Synopses & Reviews
As Director of the Metropolitan Museum of Art for a decade, Thomas Hoving brought art to a new level of public awareness by pioneering such blockbuster shows as the King Tut exhibit. Early in his career, Hoving was introduced to the "curator's game." Each week, he and his contemporaries met to examine details of larger museum masterpieces. Whoever correctly identified the detail in context won free coffee: the losers paid. In an imaginative adaptation of this exercise, Hoving introduces us to the challenge and the fun of identifying art, and to the rewards of familiarity with the great works. A section of paintings accompanied by brief essays introduces a range of artists, themes, techniques, and styles, while progressively demanding "clues" are provided to help identify visual details in context. No experience is necessary to play this game. Readers at all levels will discover the fun of identifying and remembering great art.

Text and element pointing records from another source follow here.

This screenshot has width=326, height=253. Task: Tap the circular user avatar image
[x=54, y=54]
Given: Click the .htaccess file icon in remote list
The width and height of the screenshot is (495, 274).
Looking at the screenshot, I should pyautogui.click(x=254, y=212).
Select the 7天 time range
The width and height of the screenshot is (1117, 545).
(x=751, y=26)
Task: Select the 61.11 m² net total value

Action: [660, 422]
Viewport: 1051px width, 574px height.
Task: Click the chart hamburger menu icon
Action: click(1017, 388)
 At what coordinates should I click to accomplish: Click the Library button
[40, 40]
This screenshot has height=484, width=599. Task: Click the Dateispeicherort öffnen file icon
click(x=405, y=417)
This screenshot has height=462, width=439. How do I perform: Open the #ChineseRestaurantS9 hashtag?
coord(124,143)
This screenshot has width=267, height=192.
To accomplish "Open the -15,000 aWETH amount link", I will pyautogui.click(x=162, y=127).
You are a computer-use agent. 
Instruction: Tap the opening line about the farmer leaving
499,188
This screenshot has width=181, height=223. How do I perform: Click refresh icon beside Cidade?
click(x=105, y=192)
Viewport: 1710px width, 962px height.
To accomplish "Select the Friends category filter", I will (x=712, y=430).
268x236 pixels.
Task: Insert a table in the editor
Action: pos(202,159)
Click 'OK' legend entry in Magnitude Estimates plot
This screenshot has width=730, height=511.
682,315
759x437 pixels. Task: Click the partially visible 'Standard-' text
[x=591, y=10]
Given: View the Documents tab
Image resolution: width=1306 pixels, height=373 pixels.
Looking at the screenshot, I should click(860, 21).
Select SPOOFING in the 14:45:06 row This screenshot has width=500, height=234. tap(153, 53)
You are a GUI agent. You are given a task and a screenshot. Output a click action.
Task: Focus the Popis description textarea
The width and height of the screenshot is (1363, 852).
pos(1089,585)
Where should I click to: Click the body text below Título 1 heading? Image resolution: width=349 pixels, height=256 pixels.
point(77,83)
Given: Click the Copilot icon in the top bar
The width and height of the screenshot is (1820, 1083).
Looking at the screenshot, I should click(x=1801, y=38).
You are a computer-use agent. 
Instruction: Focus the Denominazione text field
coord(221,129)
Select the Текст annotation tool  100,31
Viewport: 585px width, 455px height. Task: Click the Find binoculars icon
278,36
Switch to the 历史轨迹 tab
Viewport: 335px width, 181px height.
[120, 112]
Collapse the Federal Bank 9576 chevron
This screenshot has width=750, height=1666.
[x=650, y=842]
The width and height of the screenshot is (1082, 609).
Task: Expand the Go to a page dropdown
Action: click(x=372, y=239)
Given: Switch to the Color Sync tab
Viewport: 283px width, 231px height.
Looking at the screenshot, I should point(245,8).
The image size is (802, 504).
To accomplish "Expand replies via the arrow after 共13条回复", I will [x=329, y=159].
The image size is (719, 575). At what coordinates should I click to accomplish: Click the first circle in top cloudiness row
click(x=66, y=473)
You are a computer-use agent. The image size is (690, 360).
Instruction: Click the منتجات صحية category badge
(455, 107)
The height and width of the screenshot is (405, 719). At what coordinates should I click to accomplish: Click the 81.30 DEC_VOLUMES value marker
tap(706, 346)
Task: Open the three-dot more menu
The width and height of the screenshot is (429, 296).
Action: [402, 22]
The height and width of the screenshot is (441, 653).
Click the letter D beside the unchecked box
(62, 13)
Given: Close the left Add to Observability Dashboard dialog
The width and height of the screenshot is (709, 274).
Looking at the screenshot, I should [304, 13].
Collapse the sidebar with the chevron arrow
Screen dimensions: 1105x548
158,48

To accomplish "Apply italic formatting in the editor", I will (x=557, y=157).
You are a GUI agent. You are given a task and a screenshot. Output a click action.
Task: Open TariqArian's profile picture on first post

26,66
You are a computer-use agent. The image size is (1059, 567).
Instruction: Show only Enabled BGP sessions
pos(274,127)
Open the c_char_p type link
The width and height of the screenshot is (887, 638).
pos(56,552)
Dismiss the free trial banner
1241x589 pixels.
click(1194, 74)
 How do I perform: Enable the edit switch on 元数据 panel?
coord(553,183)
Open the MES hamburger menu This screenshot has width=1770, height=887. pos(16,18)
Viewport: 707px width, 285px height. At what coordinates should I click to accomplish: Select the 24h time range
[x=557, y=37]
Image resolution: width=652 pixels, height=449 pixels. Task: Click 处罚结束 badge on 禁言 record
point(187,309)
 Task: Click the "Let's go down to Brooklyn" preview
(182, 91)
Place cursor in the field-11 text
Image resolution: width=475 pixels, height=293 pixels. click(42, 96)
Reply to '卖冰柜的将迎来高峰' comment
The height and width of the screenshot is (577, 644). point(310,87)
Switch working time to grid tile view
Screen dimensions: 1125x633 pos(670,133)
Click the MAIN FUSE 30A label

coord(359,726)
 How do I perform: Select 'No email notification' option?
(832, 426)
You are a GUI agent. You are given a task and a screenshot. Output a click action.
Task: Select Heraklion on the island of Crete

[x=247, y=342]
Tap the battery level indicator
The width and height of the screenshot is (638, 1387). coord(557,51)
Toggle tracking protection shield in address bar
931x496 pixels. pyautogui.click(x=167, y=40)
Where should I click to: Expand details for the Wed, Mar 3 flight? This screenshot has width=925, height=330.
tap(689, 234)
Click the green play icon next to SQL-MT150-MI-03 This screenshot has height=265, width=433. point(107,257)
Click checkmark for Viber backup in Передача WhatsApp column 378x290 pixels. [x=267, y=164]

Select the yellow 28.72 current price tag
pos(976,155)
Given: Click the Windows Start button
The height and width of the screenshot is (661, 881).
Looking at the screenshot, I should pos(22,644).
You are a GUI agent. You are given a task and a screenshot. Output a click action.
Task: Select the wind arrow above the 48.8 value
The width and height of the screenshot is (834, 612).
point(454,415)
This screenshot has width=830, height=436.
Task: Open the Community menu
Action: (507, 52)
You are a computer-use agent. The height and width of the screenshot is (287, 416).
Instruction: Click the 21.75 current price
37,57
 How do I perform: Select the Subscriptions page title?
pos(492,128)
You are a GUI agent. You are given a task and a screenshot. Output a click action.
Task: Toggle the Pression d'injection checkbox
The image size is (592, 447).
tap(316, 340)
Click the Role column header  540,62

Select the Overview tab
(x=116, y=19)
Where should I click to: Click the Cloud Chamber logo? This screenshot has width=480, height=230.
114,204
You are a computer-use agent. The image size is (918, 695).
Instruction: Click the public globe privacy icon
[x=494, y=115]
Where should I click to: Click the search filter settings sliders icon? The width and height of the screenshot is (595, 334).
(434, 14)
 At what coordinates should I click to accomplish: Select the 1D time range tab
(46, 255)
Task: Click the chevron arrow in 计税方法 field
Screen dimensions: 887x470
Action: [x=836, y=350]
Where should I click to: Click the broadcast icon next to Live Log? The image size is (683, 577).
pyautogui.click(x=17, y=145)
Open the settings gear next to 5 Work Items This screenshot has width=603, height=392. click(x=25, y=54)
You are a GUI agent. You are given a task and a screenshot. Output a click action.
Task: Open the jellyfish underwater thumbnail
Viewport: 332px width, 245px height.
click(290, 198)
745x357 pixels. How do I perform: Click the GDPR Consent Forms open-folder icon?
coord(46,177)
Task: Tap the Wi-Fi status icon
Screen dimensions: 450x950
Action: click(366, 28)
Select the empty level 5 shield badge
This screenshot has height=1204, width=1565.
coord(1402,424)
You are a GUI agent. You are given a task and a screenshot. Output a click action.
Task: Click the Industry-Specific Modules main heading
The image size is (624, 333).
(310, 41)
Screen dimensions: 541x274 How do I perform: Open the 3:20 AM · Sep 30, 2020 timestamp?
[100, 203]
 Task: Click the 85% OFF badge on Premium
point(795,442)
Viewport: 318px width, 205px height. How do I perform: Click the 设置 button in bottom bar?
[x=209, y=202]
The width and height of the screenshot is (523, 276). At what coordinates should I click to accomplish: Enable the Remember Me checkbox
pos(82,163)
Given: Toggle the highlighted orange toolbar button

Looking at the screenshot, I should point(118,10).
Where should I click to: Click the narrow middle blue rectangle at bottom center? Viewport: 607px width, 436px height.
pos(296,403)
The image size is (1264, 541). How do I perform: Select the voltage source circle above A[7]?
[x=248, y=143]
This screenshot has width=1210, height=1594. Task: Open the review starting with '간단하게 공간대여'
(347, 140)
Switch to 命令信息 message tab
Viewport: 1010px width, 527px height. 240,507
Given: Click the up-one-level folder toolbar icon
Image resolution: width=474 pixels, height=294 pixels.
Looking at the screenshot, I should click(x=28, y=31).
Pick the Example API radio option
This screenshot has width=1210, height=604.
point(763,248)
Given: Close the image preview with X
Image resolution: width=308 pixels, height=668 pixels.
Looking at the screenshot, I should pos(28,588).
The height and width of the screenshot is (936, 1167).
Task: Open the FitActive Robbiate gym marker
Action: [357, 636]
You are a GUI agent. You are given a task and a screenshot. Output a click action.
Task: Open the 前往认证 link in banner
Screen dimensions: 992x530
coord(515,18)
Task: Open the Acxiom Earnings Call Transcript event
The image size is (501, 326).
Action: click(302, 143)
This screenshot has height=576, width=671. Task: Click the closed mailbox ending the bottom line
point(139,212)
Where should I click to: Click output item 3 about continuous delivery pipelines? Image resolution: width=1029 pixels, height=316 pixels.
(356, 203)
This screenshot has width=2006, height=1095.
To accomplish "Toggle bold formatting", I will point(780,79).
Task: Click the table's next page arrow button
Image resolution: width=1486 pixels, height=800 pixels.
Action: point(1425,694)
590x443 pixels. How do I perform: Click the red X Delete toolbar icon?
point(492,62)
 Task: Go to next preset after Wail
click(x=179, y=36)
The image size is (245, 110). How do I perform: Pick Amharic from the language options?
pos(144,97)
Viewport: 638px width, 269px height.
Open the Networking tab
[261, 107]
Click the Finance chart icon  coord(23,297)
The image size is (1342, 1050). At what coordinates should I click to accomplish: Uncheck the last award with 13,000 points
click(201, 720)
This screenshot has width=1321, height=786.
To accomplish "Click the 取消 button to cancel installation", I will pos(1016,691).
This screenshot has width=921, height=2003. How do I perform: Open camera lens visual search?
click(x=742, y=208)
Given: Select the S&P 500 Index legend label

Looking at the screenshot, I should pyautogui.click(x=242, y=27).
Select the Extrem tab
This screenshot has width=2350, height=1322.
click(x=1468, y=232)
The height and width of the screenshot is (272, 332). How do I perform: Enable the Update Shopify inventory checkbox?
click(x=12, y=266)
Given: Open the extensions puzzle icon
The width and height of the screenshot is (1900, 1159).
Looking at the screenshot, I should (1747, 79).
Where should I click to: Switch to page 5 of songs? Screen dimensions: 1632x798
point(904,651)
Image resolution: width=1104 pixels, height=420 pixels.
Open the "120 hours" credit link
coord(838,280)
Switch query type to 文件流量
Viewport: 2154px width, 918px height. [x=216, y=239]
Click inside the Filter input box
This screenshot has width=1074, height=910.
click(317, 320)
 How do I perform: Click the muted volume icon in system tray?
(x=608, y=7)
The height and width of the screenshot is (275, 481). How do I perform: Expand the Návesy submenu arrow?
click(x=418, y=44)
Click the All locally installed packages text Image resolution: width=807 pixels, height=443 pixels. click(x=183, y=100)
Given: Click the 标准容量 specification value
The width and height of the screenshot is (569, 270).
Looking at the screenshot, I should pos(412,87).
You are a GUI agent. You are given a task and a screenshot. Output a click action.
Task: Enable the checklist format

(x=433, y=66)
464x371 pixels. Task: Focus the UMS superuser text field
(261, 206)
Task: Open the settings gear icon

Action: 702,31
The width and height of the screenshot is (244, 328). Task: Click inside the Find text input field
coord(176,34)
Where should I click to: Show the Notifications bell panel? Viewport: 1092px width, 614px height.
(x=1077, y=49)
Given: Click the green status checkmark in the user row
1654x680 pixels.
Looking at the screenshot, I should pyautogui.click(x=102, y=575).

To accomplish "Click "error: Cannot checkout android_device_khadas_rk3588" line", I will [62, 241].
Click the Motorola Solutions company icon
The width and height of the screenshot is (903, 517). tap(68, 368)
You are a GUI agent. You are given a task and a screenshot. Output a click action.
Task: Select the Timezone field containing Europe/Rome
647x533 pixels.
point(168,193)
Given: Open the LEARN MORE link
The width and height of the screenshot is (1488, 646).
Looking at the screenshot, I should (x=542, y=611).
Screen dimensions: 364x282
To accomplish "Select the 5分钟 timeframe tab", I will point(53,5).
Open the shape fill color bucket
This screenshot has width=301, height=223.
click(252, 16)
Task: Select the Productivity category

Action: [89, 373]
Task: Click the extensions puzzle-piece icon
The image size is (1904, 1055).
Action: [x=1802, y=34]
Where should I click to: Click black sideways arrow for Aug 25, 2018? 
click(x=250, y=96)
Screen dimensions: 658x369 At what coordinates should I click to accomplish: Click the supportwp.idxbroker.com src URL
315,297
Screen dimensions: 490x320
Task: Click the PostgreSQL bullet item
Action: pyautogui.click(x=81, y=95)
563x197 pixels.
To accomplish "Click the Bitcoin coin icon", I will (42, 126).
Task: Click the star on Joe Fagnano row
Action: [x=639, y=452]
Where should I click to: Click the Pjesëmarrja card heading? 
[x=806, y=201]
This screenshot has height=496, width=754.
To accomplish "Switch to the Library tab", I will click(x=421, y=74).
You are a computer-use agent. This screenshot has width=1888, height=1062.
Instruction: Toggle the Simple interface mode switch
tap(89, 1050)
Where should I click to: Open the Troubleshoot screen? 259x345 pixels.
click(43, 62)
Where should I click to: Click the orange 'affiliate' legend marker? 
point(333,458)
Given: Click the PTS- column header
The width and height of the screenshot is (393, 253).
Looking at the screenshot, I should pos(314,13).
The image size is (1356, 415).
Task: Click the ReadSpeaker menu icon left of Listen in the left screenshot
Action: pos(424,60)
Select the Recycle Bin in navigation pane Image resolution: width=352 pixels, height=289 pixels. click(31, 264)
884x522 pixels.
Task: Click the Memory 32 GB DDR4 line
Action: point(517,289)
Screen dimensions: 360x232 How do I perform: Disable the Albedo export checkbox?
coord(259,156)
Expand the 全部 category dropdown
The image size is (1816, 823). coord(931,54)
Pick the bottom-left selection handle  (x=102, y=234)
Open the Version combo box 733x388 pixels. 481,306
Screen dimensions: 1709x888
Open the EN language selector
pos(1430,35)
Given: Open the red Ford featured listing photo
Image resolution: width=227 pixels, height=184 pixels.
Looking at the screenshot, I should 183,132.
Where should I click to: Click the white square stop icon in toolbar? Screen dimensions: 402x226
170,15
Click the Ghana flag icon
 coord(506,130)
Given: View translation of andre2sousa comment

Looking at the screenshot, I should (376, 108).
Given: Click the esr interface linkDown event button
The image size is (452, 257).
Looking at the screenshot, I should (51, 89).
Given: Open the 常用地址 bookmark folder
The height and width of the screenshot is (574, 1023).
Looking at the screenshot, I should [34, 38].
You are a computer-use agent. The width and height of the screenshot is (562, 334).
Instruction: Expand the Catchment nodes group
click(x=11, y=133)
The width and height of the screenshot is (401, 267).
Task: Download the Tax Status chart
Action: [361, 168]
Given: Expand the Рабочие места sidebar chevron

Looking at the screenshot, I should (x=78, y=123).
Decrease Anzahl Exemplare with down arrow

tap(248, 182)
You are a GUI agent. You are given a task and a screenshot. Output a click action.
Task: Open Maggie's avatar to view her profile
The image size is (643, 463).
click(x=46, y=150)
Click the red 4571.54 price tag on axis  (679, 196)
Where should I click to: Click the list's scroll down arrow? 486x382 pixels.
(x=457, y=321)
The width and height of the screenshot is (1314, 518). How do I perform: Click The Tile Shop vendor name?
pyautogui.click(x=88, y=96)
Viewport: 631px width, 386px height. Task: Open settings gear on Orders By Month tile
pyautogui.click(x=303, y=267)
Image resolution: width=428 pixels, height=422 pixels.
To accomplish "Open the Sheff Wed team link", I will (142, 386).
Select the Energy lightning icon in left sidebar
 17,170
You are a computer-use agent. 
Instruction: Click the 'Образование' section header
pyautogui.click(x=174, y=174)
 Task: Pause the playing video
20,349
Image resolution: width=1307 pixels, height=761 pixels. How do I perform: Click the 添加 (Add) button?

Hoving introduces readers to the challenge of identifying art and to the rewards of familiarity with the great works. A section of paintings and essays introduces a range of artists, themes, techniques, and styles, while progressively demanding "clues" help identify visual details in context.
A stunning visual game that helps readers enjoy, appreciate, and identify great works of art.
About the Author
Thomas Hoving, former director of the Metropolitan Museum of Art, also served as editor of Connoisseur and cultural correspondent for ABC's "20/20." The author of fifteen books, including the bestsellers Making the Mummies Dance and Tutankhamun, he lives in New York City.